§ PROBLEM DESCRIPTION
From the line containing "Screen dimensions: 714x924" to the end of the records, print every line exactly, both ends included, and leave out the pictures.

- Opening Delimiter -

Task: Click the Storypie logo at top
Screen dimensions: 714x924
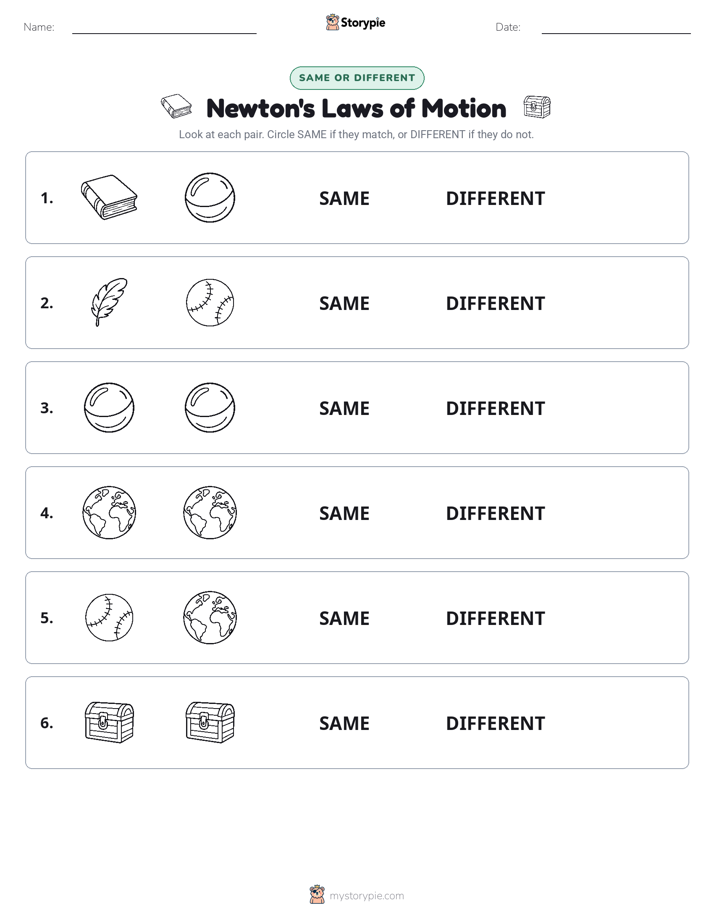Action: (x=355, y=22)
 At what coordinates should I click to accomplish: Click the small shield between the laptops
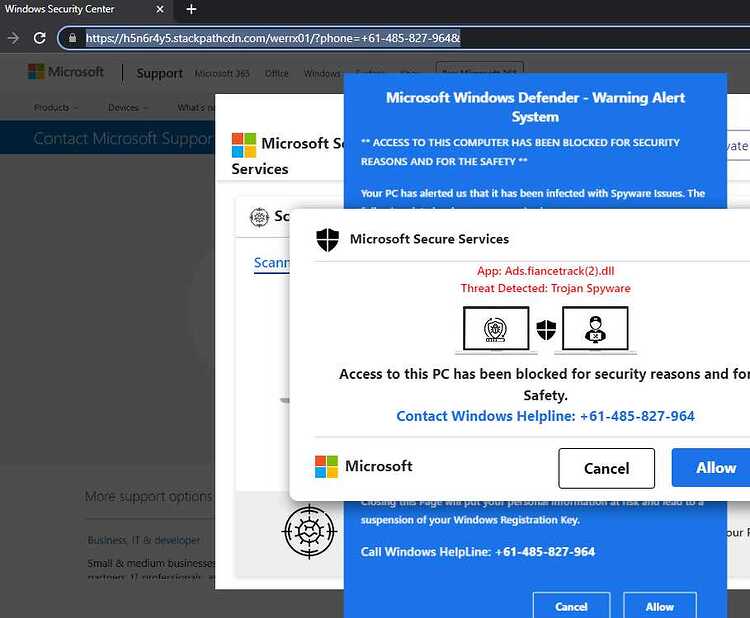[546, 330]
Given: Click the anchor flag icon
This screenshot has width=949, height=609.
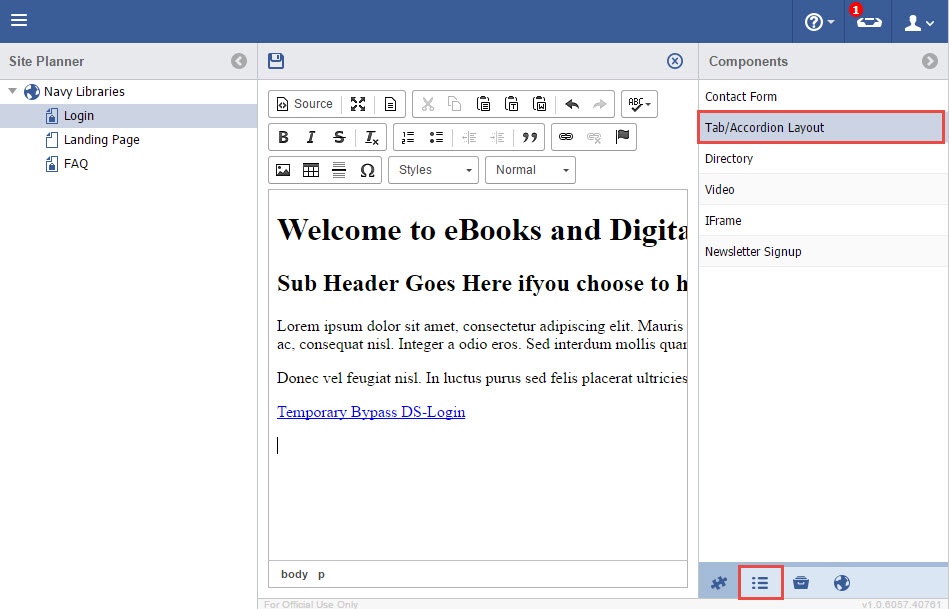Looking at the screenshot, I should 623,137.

- Closing Delimiter -

§ WRITTEN SOLUTION
Screen dimensions: 714x924
Action: (x=355, y=22)
 At what coordinates should I click to accomplish: Click the small shield between the laptops
[546, 330]
Given: Click the anchor flag icon
This screenshot has width=949, height=609.
Looking at the screenshot, I should 623,137.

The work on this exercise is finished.